(Dataset records begins)
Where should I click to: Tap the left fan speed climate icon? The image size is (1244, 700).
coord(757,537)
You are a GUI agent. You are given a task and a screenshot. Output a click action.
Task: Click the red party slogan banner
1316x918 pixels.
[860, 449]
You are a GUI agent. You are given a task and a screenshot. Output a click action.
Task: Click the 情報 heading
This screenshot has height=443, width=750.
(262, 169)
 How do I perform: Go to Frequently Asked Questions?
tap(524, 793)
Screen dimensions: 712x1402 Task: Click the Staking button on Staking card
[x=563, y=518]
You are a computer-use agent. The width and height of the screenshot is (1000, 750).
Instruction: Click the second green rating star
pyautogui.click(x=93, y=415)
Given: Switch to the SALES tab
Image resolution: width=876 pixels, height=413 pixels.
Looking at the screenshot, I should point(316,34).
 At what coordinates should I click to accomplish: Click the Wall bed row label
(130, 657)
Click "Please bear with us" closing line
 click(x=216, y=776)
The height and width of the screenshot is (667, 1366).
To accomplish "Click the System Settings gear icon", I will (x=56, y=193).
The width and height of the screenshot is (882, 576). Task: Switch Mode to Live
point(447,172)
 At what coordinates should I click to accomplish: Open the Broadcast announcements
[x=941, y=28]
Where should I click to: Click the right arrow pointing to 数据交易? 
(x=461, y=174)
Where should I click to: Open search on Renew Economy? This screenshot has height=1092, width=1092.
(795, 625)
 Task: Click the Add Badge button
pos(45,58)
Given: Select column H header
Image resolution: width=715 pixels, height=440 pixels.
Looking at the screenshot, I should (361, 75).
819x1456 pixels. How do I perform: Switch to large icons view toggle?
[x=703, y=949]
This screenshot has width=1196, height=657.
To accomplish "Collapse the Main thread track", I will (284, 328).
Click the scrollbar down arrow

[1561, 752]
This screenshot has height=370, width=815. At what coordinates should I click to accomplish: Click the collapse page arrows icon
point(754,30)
(Dataset records ends)
_Work request_. If a line of the records above includes the word "will", count it; state the final number with no other words.

_Expected answer_. 2